Government’s role in dental health

ANY population should be aware that the recognition of the importance of the environment and structural issues to health has led to the development of health promotion programmes. Health promotion has been defined as the process of seeking to improve or protect health through a range of activities, including behavioural, socioeconomic and environmental policy change. More specifically, the range of health promotion activities includes the following:

1. Health education. This includes giving information about health, offering advice and trying to encourage the development of personal self-confidence. Opportunities for this exist in group situations, such as schools, and dentist-patient contact. Radio, television or newspapers may also provide information and advice. The latter group is non-personal, however, and cannot be focused on an individual’s specific needs.

2. Personal preventative health services, such as immunisation or oral cancer screening, and positive health services, such as smoking cessation programmes. Special initiatives might be planned for those patients who are unable to access professional dental care, whether for reasons of anxiety or distance.
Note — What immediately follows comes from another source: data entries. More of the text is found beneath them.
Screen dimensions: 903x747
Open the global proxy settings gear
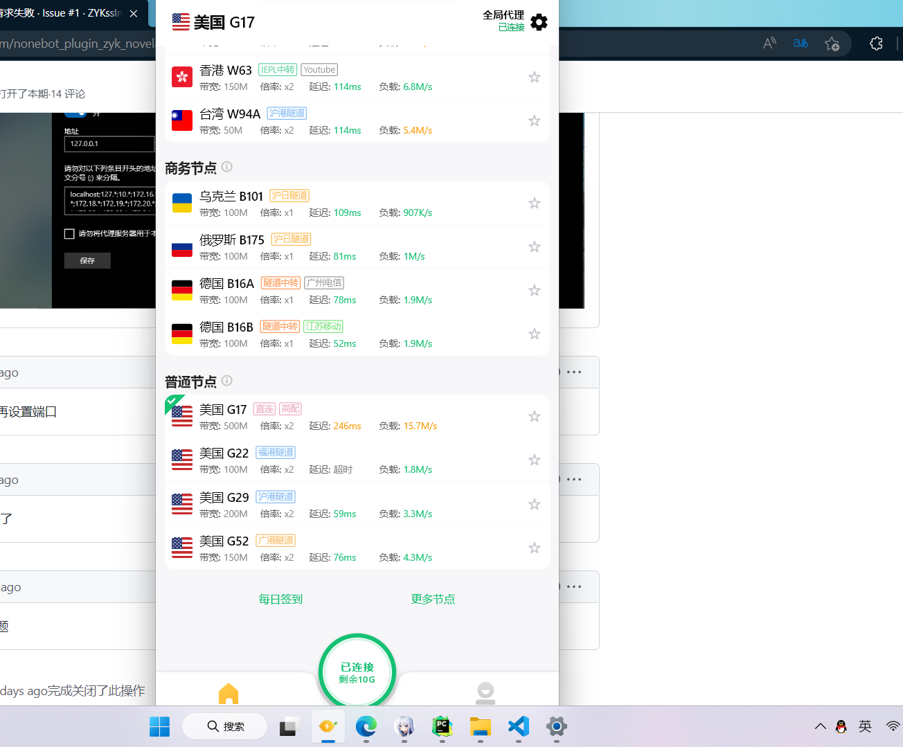(x=539, y=21)
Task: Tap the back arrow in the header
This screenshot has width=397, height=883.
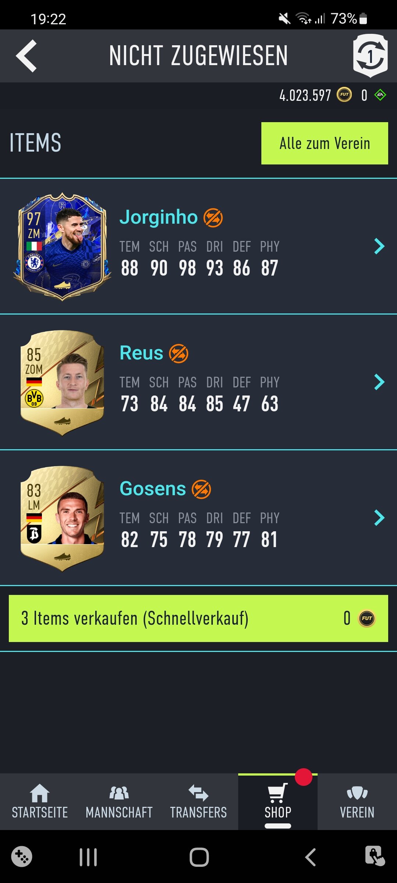Action: point(26,56)
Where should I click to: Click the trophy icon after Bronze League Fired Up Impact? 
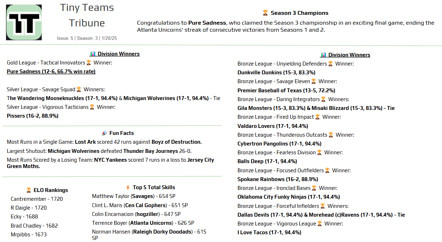pyautogui.click(x=318, y=117)
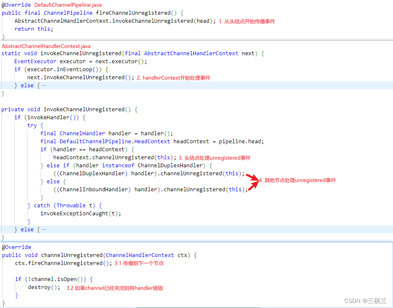Place cursor on the destroy() call

click(x=44, y=287)
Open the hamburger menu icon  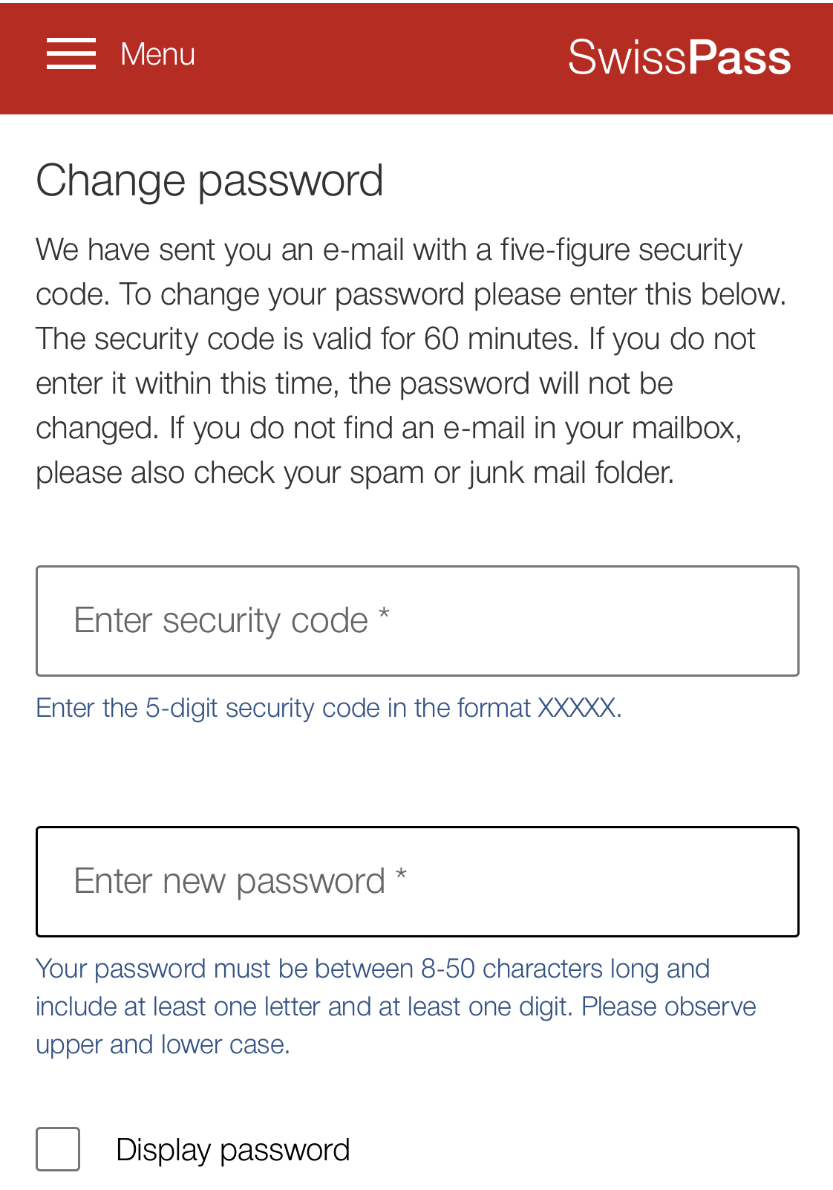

3. Environmental measures, such as making the physical environment more conducive to health. This might include designing buildings better to reduce the chance of dental trauma in children or optimal adjustments of the fluoride content of water to prevent dental caries. The adjustment of fluoride in public water supplies to the optimal level of one part per million has been shown to be an effective method of reducing dental decay.

4. Involving the community, either to develop local services or to form self-help or pressure groups.

5. Organisational development, involving the implementation of policies that promote the health of staff and their clients, such as providing no-smoking areas or healthy catering services.

6. Economic and regulatory activity. This might involve changing the taxation to make products intended for oral health less expensive or the development of a code of practice that may, for instance, control the advertising of health-compromising products.
The fundamental issue is to make healthy choices easier. Health education is an important part of overall health promotion activity. Interventions may not have long-term acceptability without public understanding of the reasoning behind them. On the other hand, knowing what a healthy diet should contain will not be very helpful to those people without the resources to purchase the diet, and will not affect the availability in shops of the products that constitute it.

Health promotion activity provides several difficult challenges for the dentist, whose training has usually been limited to the teaching of small groups or individuals in the dental surgery. Communication skills are an important asset to build upon, but they would need to be developed for use in activities such as lobbying for regulatory change or promoting water fluoridation. Additional skills would also be required, for example, in planning and implementing strategies and identifying organisations and groups with whom these strategies can be implemented.

There are several recent examples of the development of this range of activity. Governments of countries such as Guyana have begun to realise that it costs a whole lot more to promote preventative measures rather than bear the onerous economic burden of treatment for their population, especially as it relates to oral health which previously was considered as relatively non-essential.

Doctors and pharmacists have been successfully encouraged to prescribe and dispense sugar-free paediatric medicine, whilst health visitors have been involved in campaigns to improve dental registration for preschool children. In Canada, for example, to enter an elementary school, a Dental Health History card is a requirement. The government provides it free.